Friday, December 1, 2017

Using bedding

The use of straw or other carbon rich material such as corn stover has always been important to the way we farm here at Pastures A Plenty. Hogs, which are our main livestock business, have an ongoing need to seek and find, to play and manipulate their environment Straw or corn stalks is just what is needed to enrich the environment for them. Hog satisfaction makes for good thrifty production.
We also recognized early on that bedding mixed with the manure did much to modify the smell that accompanies livestock production. Carbon ties up and stabilizes the nitrogen compounds. It is an important adjustment we make to enable us to live with our work, which is critical when the work is more about animals than machines. This is an important principle of any practice of animal husbandry. Close association enables the respect between animal and human that fosters humane values in agriculture. Without it, farming fails into being just another industry. We on the farm can plan a picnic or barbecue at any time without fear that smells and commotion will ruin the event. Since we live right here, we can notice anything out of the ordinary that indicates something wrong with the pigs.

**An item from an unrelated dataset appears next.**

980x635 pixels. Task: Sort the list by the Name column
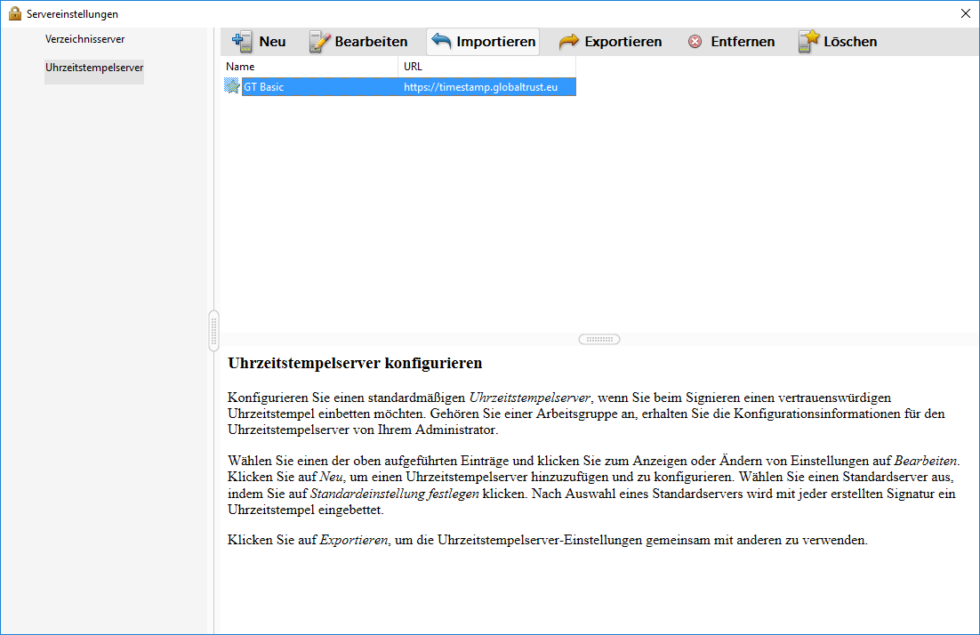240,66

Note the pictures. You can see two phases of our manure handling. First, pretty much all of the residue from our corn crop is baled for bedding in big round bales. We use about 350 of these every year. This project can be a bit nerve wracking as a wet fall makes it difficult to get dry bedding. These bales are hauled to the livestock area and stacked for easy access during the coming winter. Generally six to seven of the bales are used every week for all phases of the hog production cycle, from mama sows to older growing animals. We add bedding regularly right on top the manure and soiled bedding, thus keeping the area clean. We clean the areas less frequently, depending on the particular facility and when we do, old trucks and trailers are used to haul the material to the field where it will be used and stockpile it. This helps us match manure application with crop needs and windows of opportunity to apply. And it allows the manure to compost.
Using hog manure as a solid material prevents us from the over application and runoff into creeks and rivers that is a concern with liquid or slurry manure systems. And the bedding helps make the product into something that the soil seems to recognize. The fact that the feces and urine is already mixed with carbon material that came from the field and has been composting and changing in that form essentially starts the process of incorporating the fertility into the field even before it is spread, we think. Now with the concerns about climate change, we need to know more about how these things work. Does this system return more carbon safely to the soil instead of burning it into the atmosphere? What is the effect of this kind of manure handling on the amount of methane production? We already are studying soil life for clues about how a healthy population of everything that belongs in the soil helps stabilize the climate. But we know less than we need to about the usefulness of manure handled as a solid material simply because the Universities and industry have assumed liquid and slurry systems to be the future and have neglected research in this important area. All this is changing fast, making our business and way of life pretty exciting.